As is the English custom, tea must be observed that first afternoon, and the vicar who is to marry the couple will appear at tea to discuss matters. When the vicar doesn't show up at the appointed time, Lyndy offers to show Stella around the house while they look for him, as the vicar was to have been waiting at the house. The two find the vicar in the library, but he won't be performing anybody's wedding every again. He is dead and it is murder. Yes, my anglophile self, lover of British mystery, is quite happy with the "dead in the manor's library and found at tea time" situation. But, this is no simple Professor Plum in the library with the fire poker. Well, it was the fire poker, but finding the murderer is going to be a journey any mystery reader will savor. Stella and Lyndy learn to trust each other quickly as they are thrown into uncovering facts and evidence that will lead to the killer. While Stella's American style of conducting herself may clash with the English approach, it is helpful to her and Lyndy's efforts to accomplish that goal, and Lyndy gets the chance to see Stella as she really is, something he is intrigued by and most receptive to.

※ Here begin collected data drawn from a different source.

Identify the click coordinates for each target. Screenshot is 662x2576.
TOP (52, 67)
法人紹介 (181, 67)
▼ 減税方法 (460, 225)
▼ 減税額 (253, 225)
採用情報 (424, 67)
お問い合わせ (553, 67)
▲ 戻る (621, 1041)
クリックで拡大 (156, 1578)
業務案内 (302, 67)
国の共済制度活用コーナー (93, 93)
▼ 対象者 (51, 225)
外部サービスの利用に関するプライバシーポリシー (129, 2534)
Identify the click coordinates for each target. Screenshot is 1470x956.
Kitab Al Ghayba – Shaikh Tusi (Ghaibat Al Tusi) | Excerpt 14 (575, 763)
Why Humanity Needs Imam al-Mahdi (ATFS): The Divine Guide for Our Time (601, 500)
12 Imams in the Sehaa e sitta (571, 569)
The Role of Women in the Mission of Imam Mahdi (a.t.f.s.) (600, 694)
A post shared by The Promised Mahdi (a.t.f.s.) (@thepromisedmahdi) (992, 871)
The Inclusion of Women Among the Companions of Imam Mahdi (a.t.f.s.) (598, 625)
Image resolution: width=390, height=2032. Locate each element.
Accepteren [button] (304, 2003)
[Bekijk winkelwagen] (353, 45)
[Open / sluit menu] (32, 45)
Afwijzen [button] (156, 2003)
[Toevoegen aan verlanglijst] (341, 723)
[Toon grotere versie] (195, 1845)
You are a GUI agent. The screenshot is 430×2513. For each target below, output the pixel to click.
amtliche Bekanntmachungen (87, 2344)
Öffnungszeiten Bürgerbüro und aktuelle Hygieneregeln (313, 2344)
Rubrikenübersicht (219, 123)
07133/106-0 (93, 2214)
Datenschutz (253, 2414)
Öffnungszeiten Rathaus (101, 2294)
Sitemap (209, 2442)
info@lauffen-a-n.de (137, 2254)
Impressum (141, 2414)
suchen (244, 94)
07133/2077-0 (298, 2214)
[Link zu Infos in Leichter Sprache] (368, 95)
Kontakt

I can say without a doubt in my mind that Clara McKenna has given readers the first book in what will be a winning series. The consistency of its engaging writing from page to page is what makes it a book that's unputdownable. Murder at Morrington Hall is simply a well-written, captivating story. The characters have all been given an excellent start in their development. Stella and Lyndy have already shown a maturing of minds and an ability to evolve into a future that they control. Their witty dialogue demonstrates the intelligence and relatability of the two. While Stella's father and Lyndy's parents could be said to be stereotypical of the boorish American and the uptight British, it is the place where they must naturally start, with the future determining whether they can overcome their prejudicial temperaments. The minor characters that include Lyndy's sister Alice, the staff, and the police have also presented a great potential for growth and inclusion in the continuing story line. And, the setting should get a nod, too, the New Forest region with its wild New Forest ponies and countryside. It speaks of much mystery to unfold, which every great mystery series should have.
Another aspect of the series that interests me is the historical fact in which it's based of the American "Dollar Princesses," who married into British aristocracy for a better social standing and for a much-needed infusion of money for the British aristocrat whom the rich American woman was marrying. McKenna's fictional book is likely to cause further examination of this practice in the real life stories of such well-known people as Winston Churchill, whose mother was a "Dollar Princess." This mutually beneficial arrangement of Americans gaining status and British gaining money happened between the late 19th century and WWII.
I received a copy of Murder at Morrington Hall from the author, and my review is my absolute true assessment of how much I enjoyed it and how much I think other readers will love it, too.